My husband’s great-grandmother (Ma-Maw) used to make a big Sunday supper – fried chicken, green beans from her garden, and fried squash fritters, which the family just called “pancake squash”. My husband likes to replicate her delicious, no-frills farmhouse cooking, especially in the summer when the garden is thriving. And ”pancake squash” is one of our favorite dishes. MaMaw’s recipe for squash fritters is a delicious way to use up your summer squash.
Recipe for Squash Fritters
WHAT YOU’LL NEED:
- 2 Cups yellow squash, grated
- 1 Medium yellow onion, grated
- 2 Eggs
- 6 Tablespoons All-Purpose Flour
- 2 Tablespoons Butter, melted
- 2 Teaspoons Sugar
- 1 Teaspoons Salt
WHAT TO DO:
FIRST- Grate squash and onion or shred in food processor. Place in a large colander and toss with a tablespoon of salt. Put the colander in the sink and put a large, heavy bowl or dish on top of the shredded vegetables. Let sit for at least 20 minutes. This will press the water out of the squash and onion, which is essential to a firm fritter.

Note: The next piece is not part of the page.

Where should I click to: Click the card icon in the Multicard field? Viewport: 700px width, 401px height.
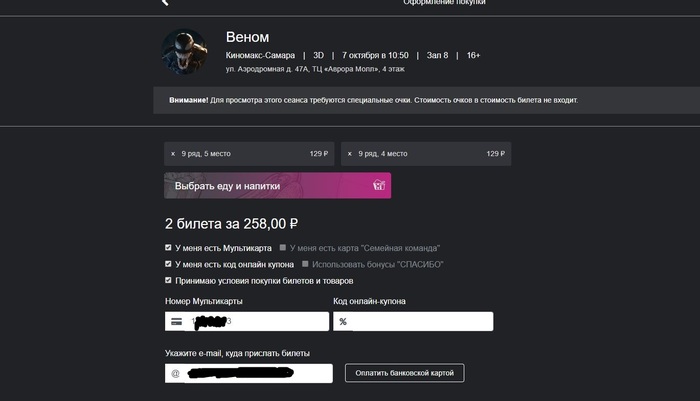[x=177, y=321]
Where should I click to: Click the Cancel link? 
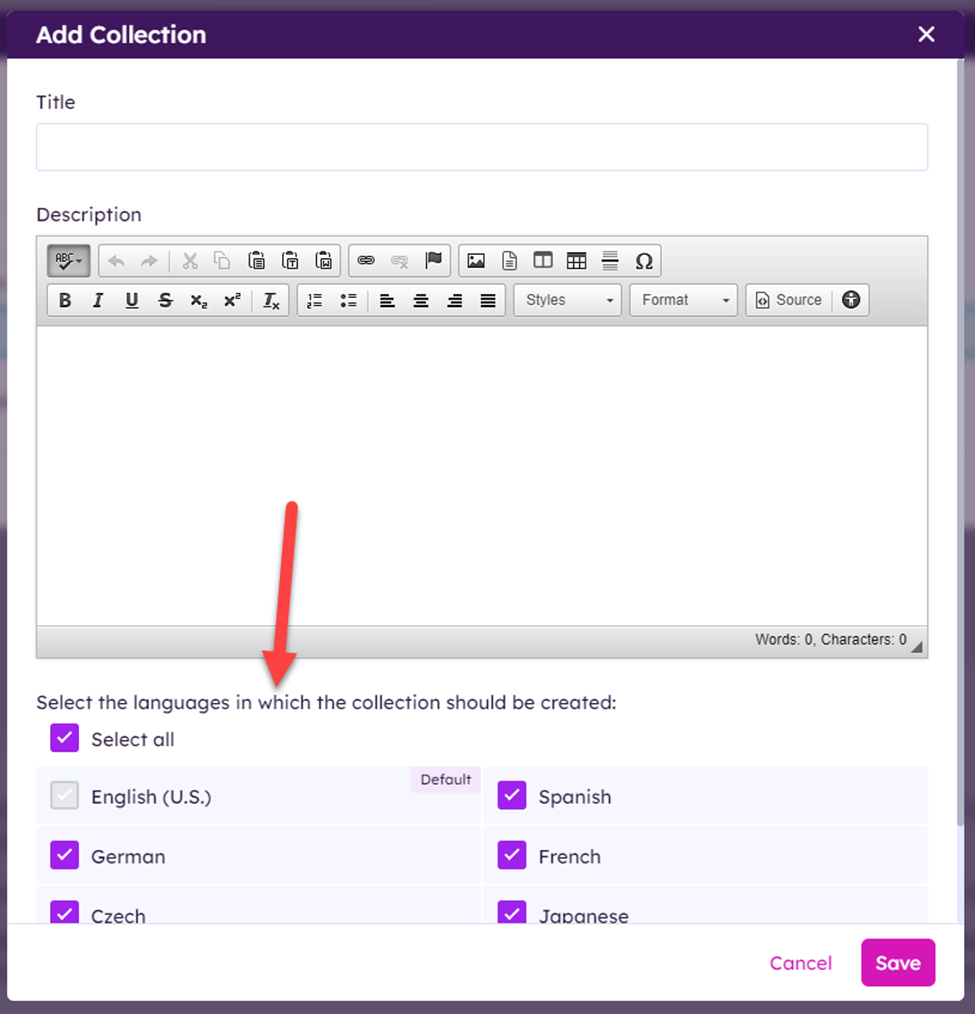point(800,963)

SECOND – Give the squash and onion a final press to squeeze out any lingering water. Put into a large mixing bowl, then add the egg, flour, sugar and salt. Stir to combine.
THIRD – Heat vegetable oil, shortening or lard in electric skillet or frying pan. Wait until the oil is hot and a drop of water sizzles on the surface.
FOURTH – Fry the fritters by dropping 1/8 cup dollops into the hot oil. The batter will spread out slightly. Allow them to cook until the bottom is golden brown and the fritter is set, then flip. Cook on the remaining side until it’s golden brown. They fry quickly, so keep a close eye on them. Do not flip the fritters until the bottom side is fully cooked!
FIFTH – When cooked, remove the fritters to a cooling rack or plate covered by paper towels and allow any excess grease to blot.
SIXTH – Enjoy! The pancake squash are delicious piping hot or at room temperature (or cold out of the fridge!). They can be made up and fried a couple hours ahead of the rest of the meal if desired.